• **PROBLEM DESCRIPTION**: The task calls for the lines below from the line with "The height and width of the screenshot is (643, 1215)." to the line with "the settings gear", both ends included, copied exactly, without any pictures.

• **RECORDS PROVIDED**:
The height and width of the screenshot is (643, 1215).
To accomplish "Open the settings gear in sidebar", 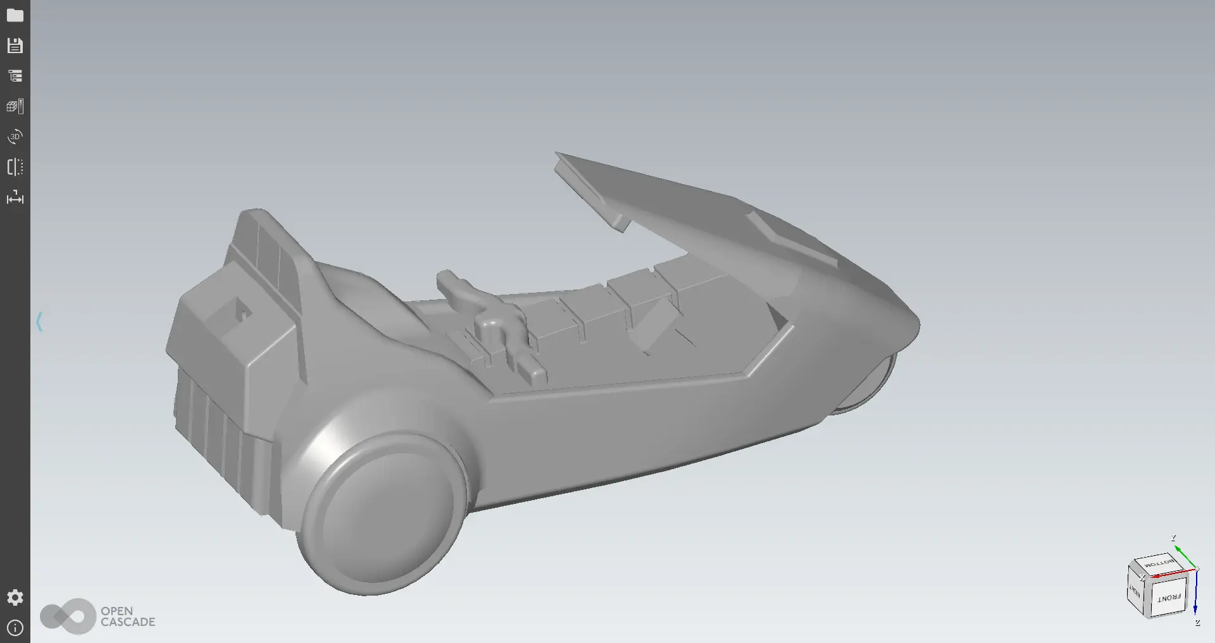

==

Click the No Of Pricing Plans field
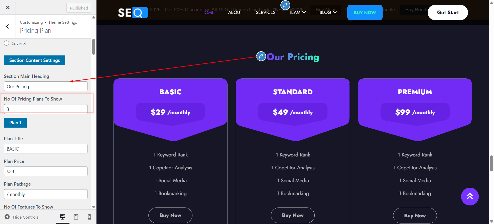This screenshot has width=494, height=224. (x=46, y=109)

---

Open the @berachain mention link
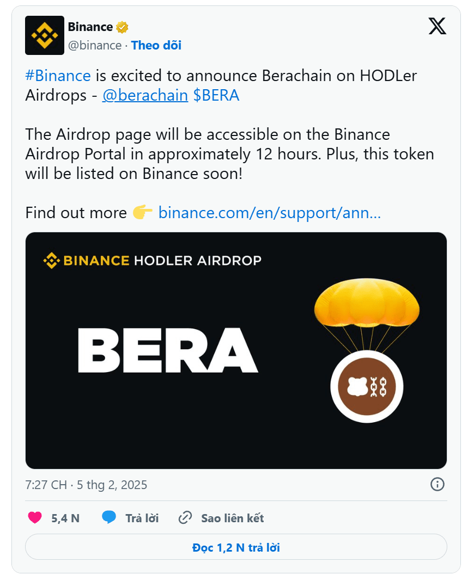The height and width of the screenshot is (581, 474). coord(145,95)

• **RESULT**:
The height and width of the screenshot is (643, 1215).
To accomplish "Open the settings gear in sidebar", 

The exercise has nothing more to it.